**ABOUT THIS TASK**
Set down exactly the lines in the records below that run from the line with "Image resolution: width=1366, height=2251." to the line with "[Обратная связь] (243, 1075)", inclusive, and nothing more.

**GIVEN INFORMATION**
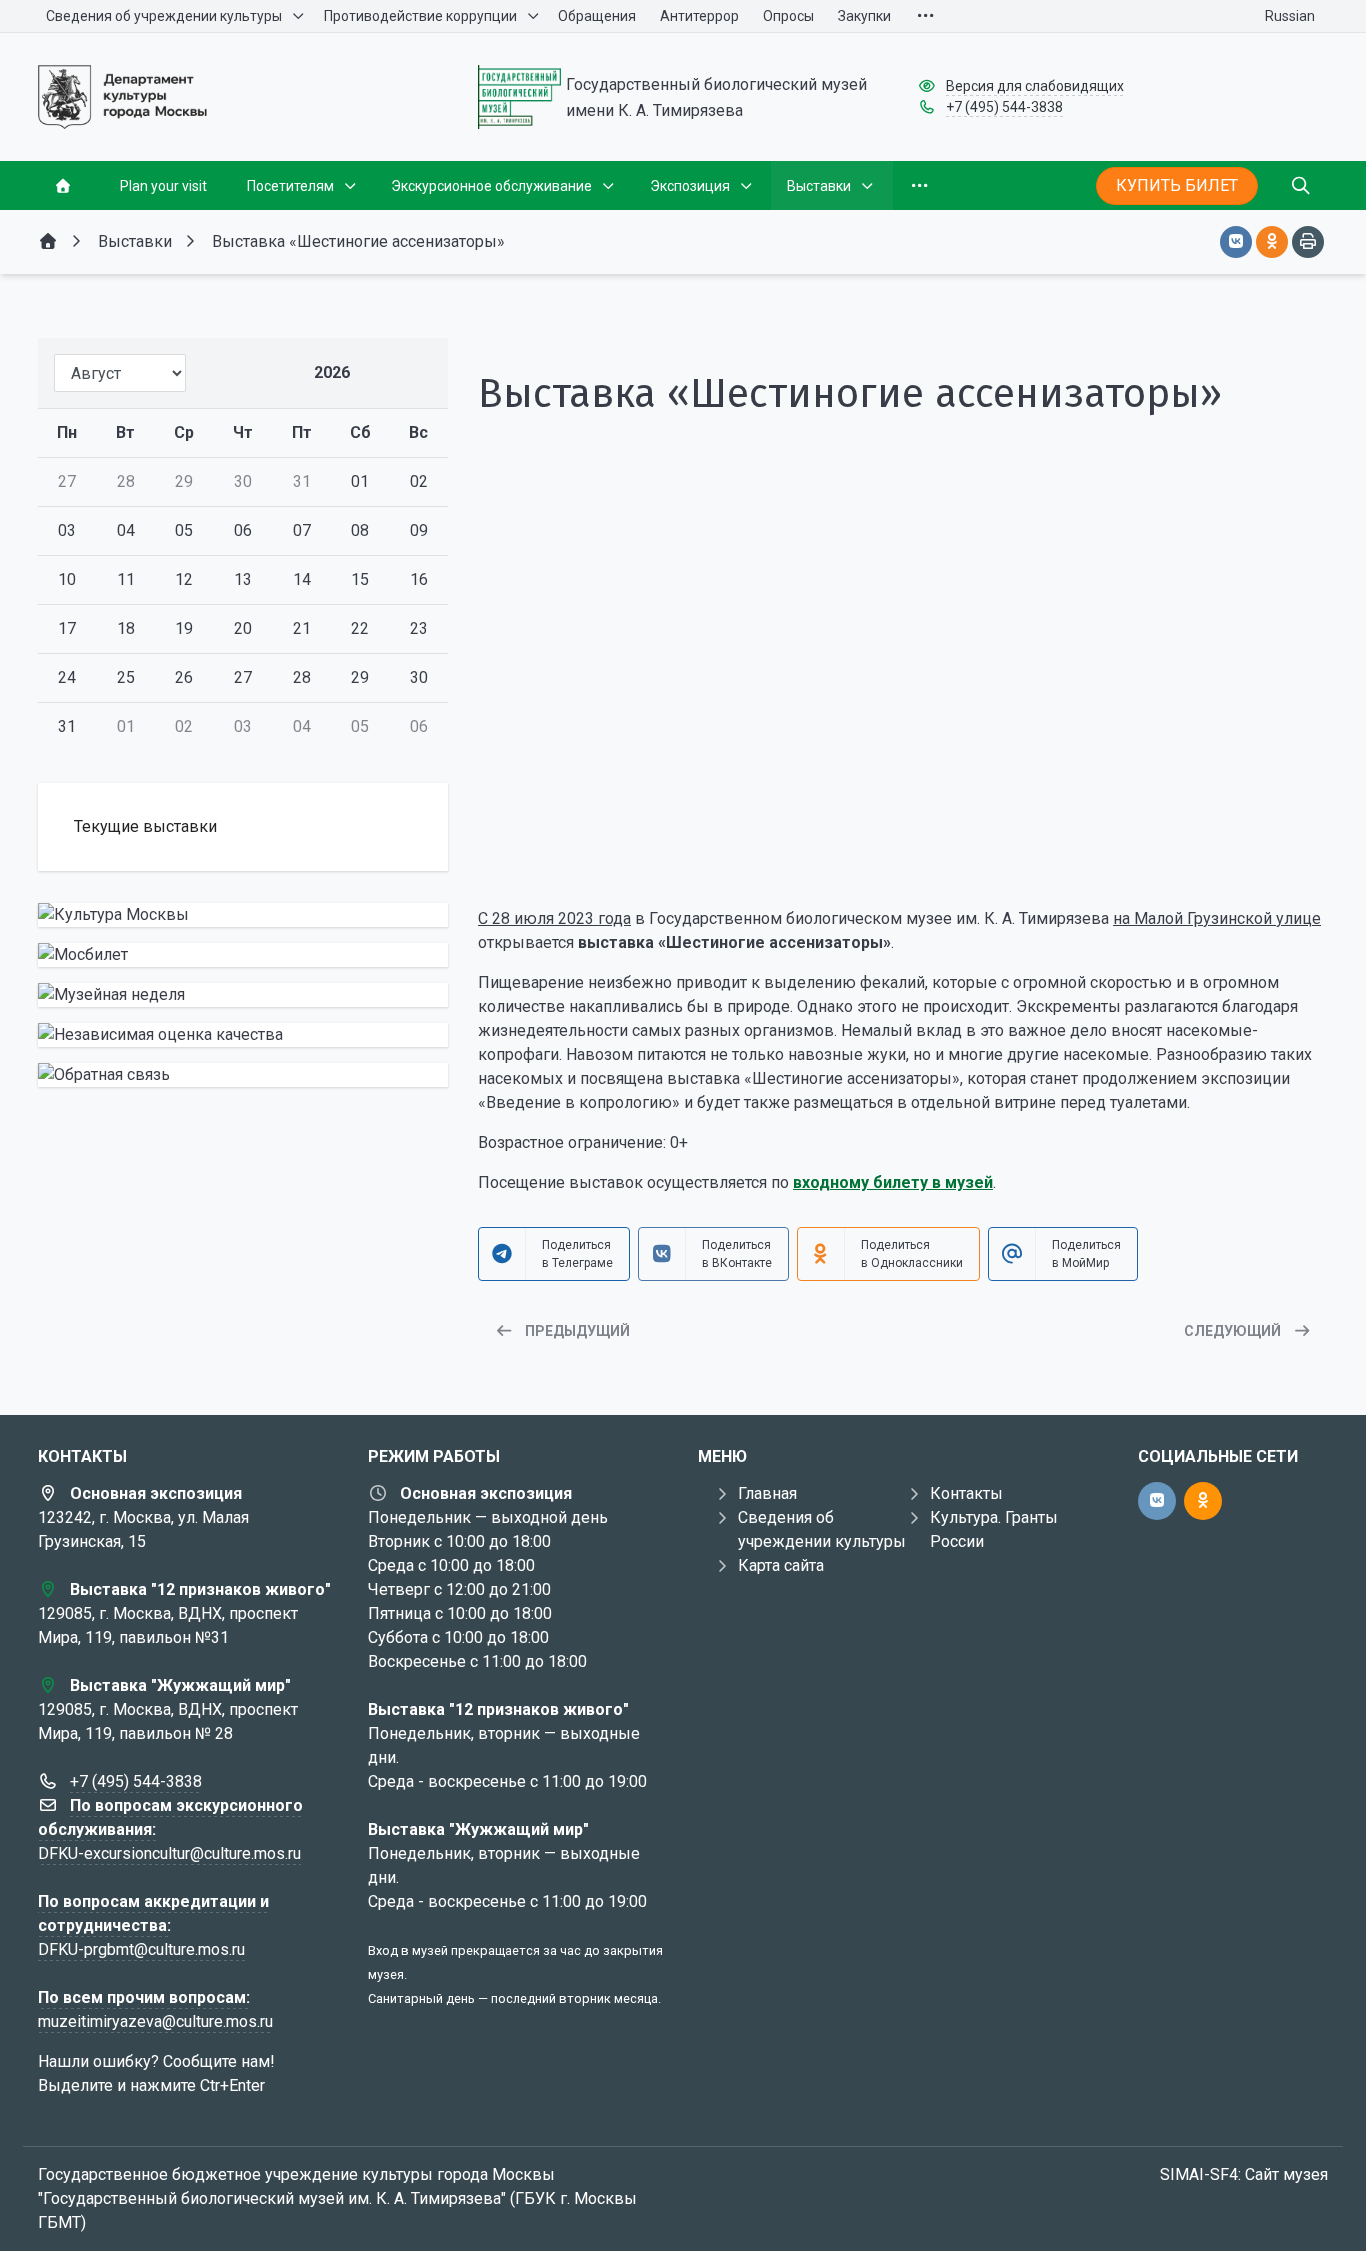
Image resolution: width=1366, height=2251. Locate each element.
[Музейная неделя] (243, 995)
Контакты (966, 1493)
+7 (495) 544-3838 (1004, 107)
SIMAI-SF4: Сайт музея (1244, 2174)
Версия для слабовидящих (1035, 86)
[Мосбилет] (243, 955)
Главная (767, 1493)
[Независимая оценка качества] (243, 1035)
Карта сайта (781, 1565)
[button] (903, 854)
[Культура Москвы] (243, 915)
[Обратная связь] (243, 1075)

...

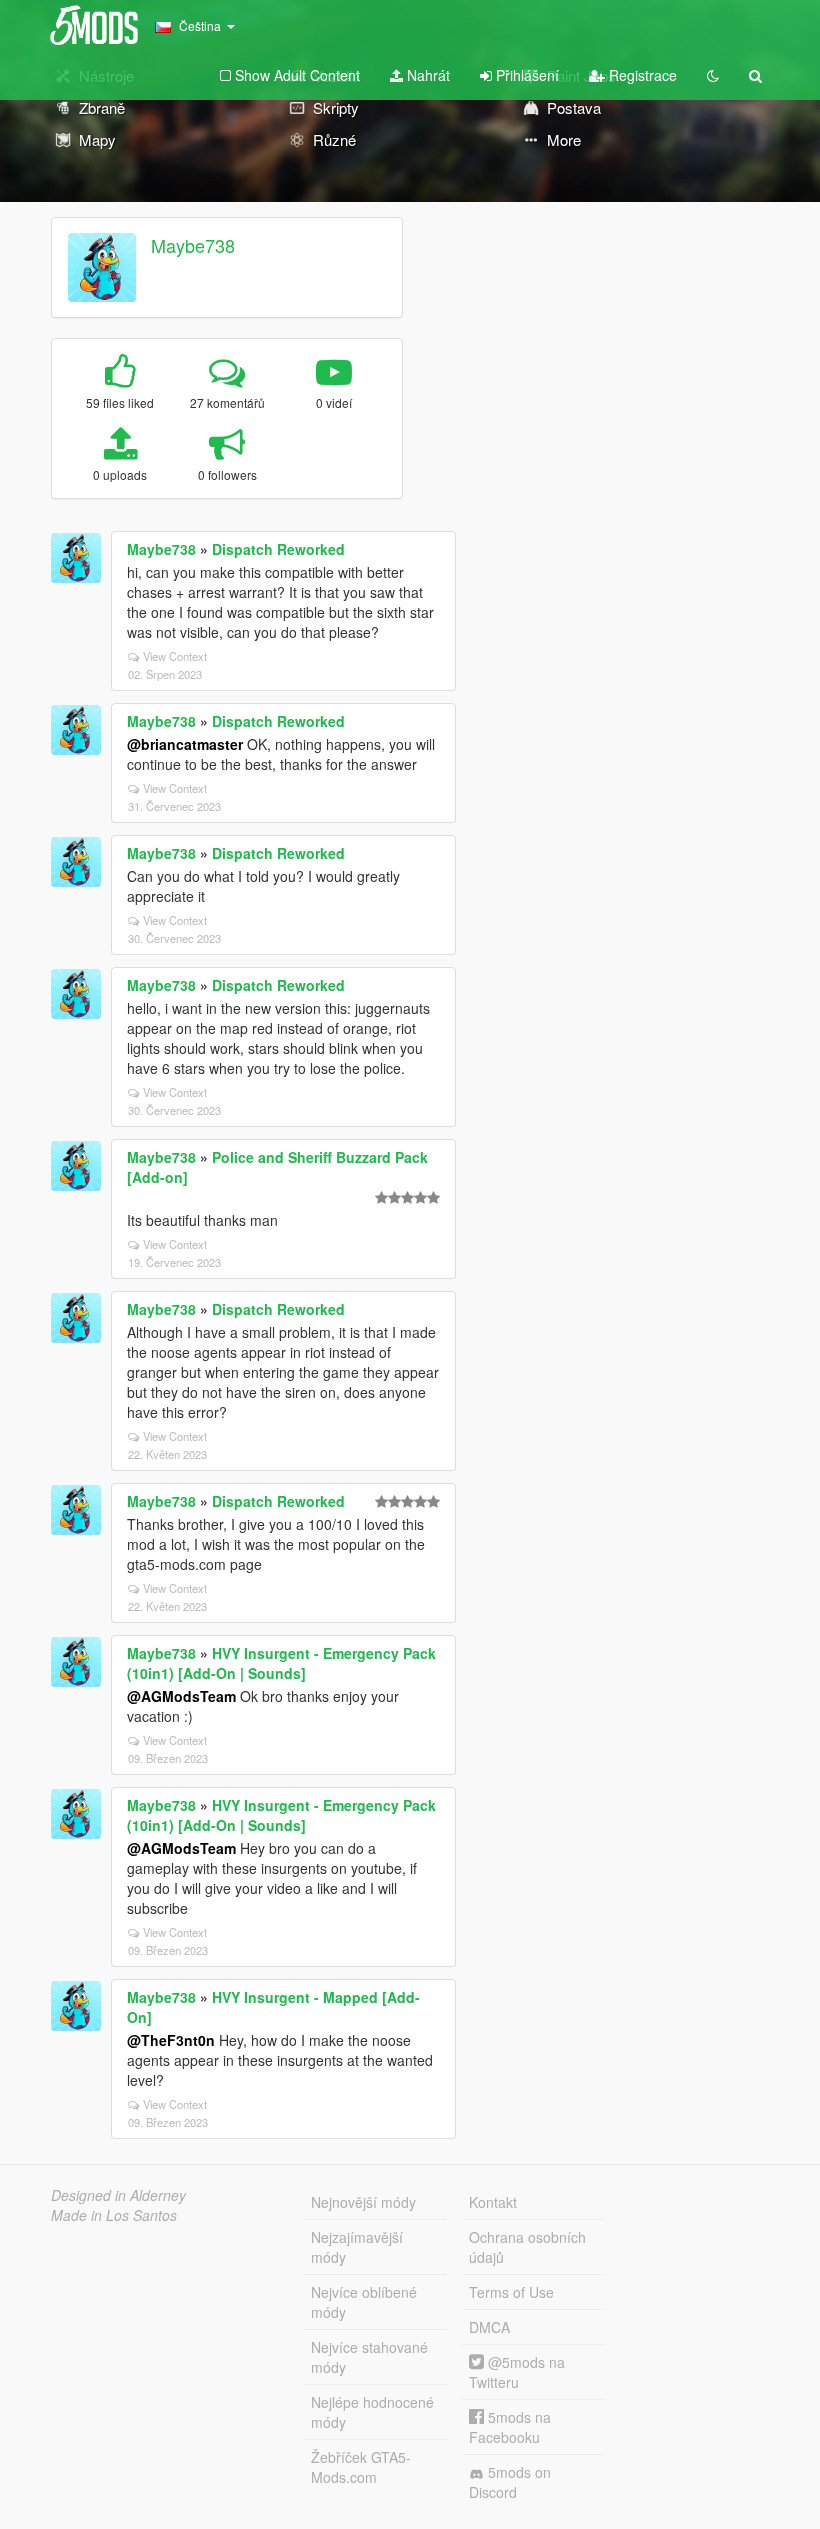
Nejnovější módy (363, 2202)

**RESULT**
Image resolution: width=1366, height=2251. Locate each element.
[Музейная неделя] (243, 995)
Контакты (966, 1493)
+7 (495) 544-3838 (1004, 107)
SIMAI-SF4: Сайт музея (1244, 2174)
Версия для слабовидящих (1035, 86)
[Мосбилет] (243, 955)
Главная (767, 1493)
[Независимая оценка качества] (243, 1035)
Карта сайта (781, 1565)
[button] (903, 854)
[Культура Москвы] (243, 915)
[Обратная связь] (243, 1075)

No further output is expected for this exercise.